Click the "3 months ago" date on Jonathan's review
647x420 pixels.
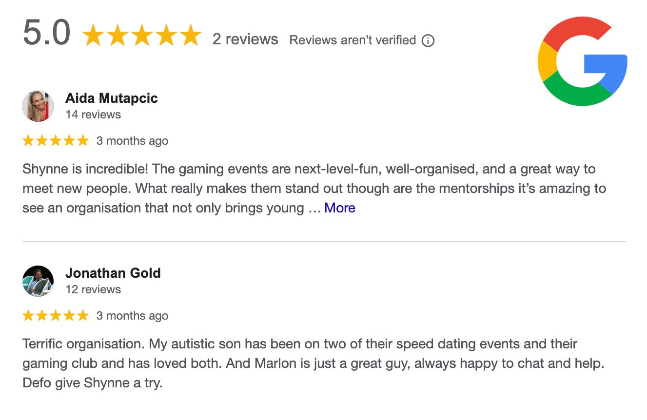tap(132, 316)
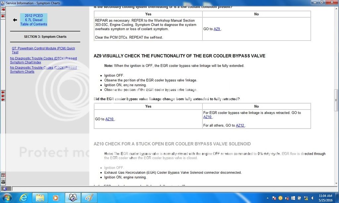Screen dimensions: 339x203
Task: Open the volume speaker icon in system tray
Action: pyautogui.click(x=312, y=198)
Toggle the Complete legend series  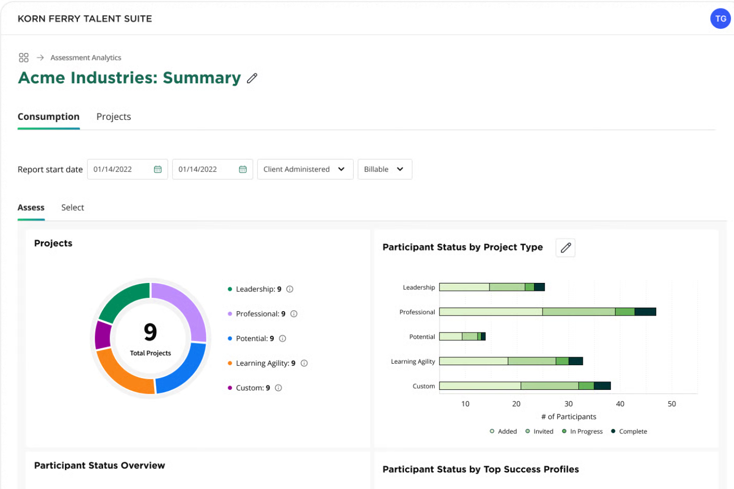pyautogui.click(x=629, y=432)
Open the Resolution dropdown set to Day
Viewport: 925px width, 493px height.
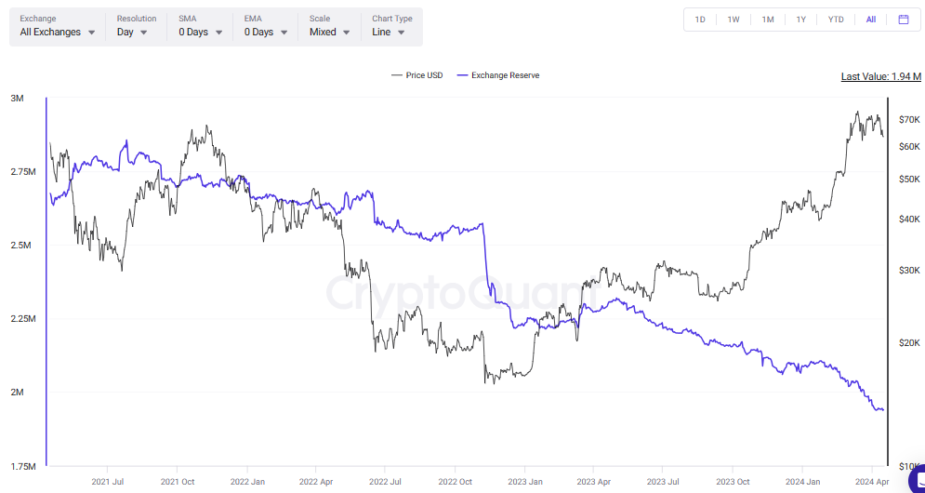[133, 32]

_ _ _ _

▶ [Task brief]:
Restate word for word the lines from the one containing "Open the Resolution dropdown set to Day" through the end of the material above, both included, and nothing besides; drop the pictures.

▶ [Reply to the exercise]:
Open the Resolution dropdown set to Day
Viewport: 925px width, 493px height.
[133, 32]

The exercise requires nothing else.